Ce nom vient d’une voûte qui servoit autrefois à séparer les plate-formes des batteries hautes & basses que les Italiens appellent casa armata, & les Espagnols casamata : mais d’autres dérivent ce mot de casa à matti, maison à fous : Covarruvias de casa & mata, maison basse.

La cazemate est quelquefois composée de trois plate-formes l’une au-dessus de l’autre, le terre-plain du bastion étant la partie la plus élevée : mais l’on se contente quelquefois de placer la derniere au-dedans du bastion.

On donne aussi à la cazemate le nom de place basse ou de flanc bas, parce qu’elle est placée au pié du rempart près du fossé ; quelquefois celui de flanc retiré, parce qu’elle est la partie du flanc qui est la plus proche de la courtine, & qui forme le centre du bastion : on la couvroit autrefois d’un épaulement ou d’un corps de maçonnerie rond ou quarré qui mettoit à couvert les batteries, ce qui l’a fait appeller flanc couvert.

On met aujourd’hui rarement les cazemates en usage, parce que les batteries de l’ennemi peuvent ensevelir les pieces de canon qu’elles contiennent, sous les ruines de leurs voutes, outre que la fumée dont elles se remplissent les rend insupportables à ceux qui servent à l’Artillerie. C’est ce qui fait que les Ingénieurs modernes les font à découvert, & se contentent de les munir d’un parapet.
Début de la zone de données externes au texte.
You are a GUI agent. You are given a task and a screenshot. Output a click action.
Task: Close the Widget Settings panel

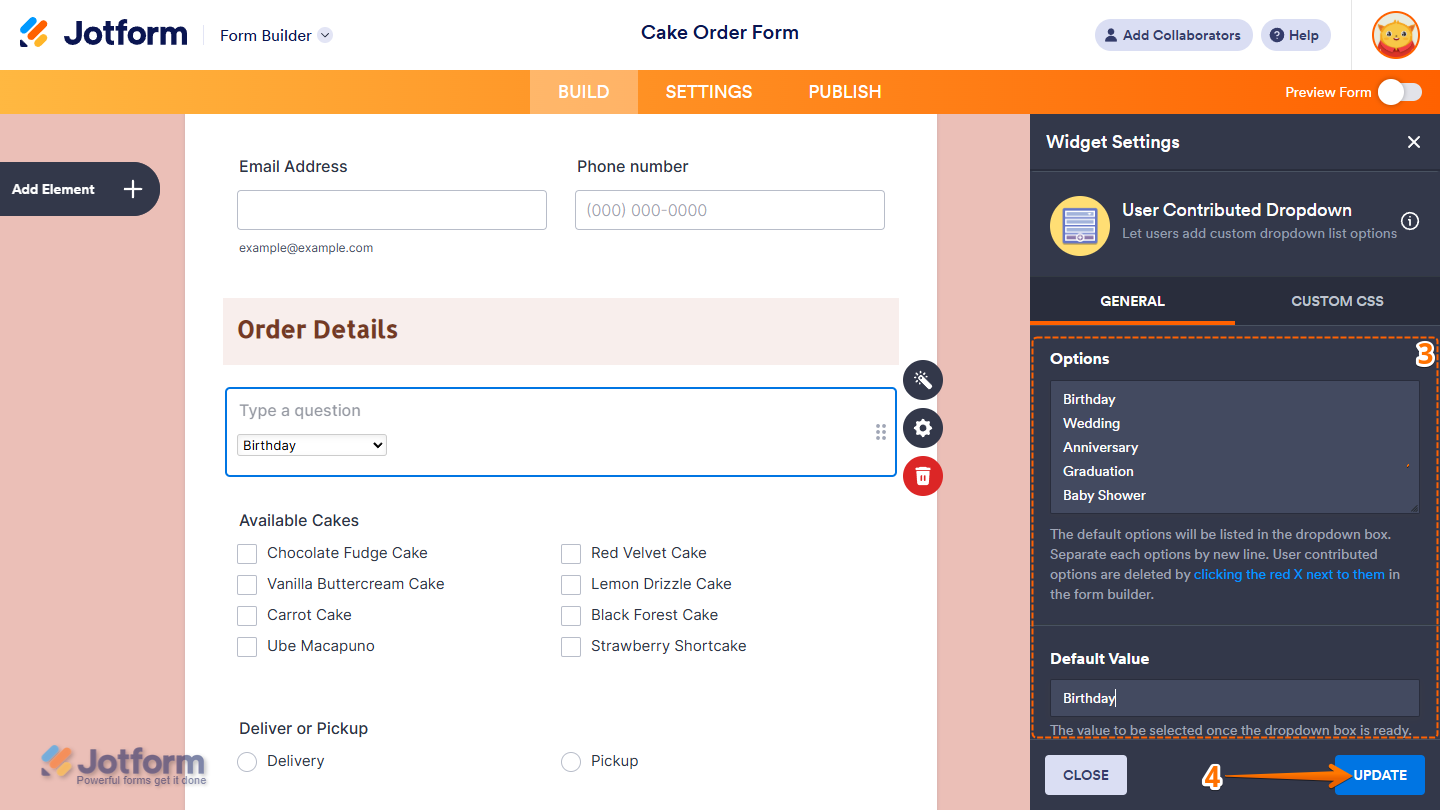(x=1414, y=142)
Les places basses & hautes doivent avoir au moins huit toises d’enfoncement ; savoir trois pour le parapet, & cinq pour le terrein ; desorte que s’il y a deux places l’une devant l’autre, elles doivent avoir seize toises d’enfoncement.

Les places basses ont les desavantages suivans.
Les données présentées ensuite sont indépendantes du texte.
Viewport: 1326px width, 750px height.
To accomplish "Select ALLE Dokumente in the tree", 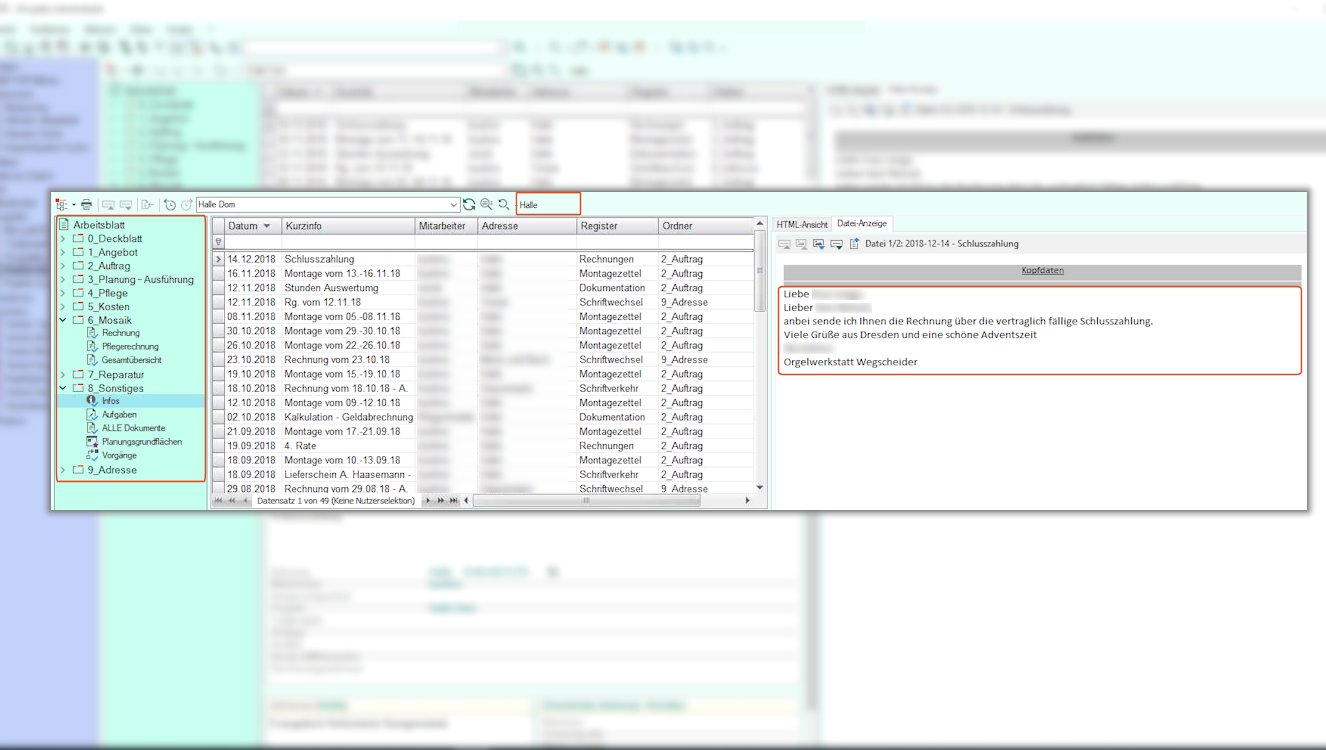I will pos(133,428).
1°. Qu’il est très-difficile de se servir en même tems des unes & des autres, à cause des éclats & des débris qui tombent continuellement.

2°. Qu’elles deviennent presque inutiles quand la demi-lune est prise, par le commandement qu’elle a sur elles.

3°. Que la quantité des débris qui tombent des places hautes, prépare une montée fort douce à l’ennemi pour monter à l’assaut.

Lorsqu’on a des places basses, il est important que le flanc soit couvert par un orillon qui les mette à l’abri du commandement de la demi-lune. Les meilleurs flancs bas sont ceux qui forment une espece de fausse craie au flanc, à la distance de dix ou douze toises ; ou si l’on veut les tenailles du fossé de M. de Vauban qui en tiennent lieu. Voyez Tenaille, &c. (Q)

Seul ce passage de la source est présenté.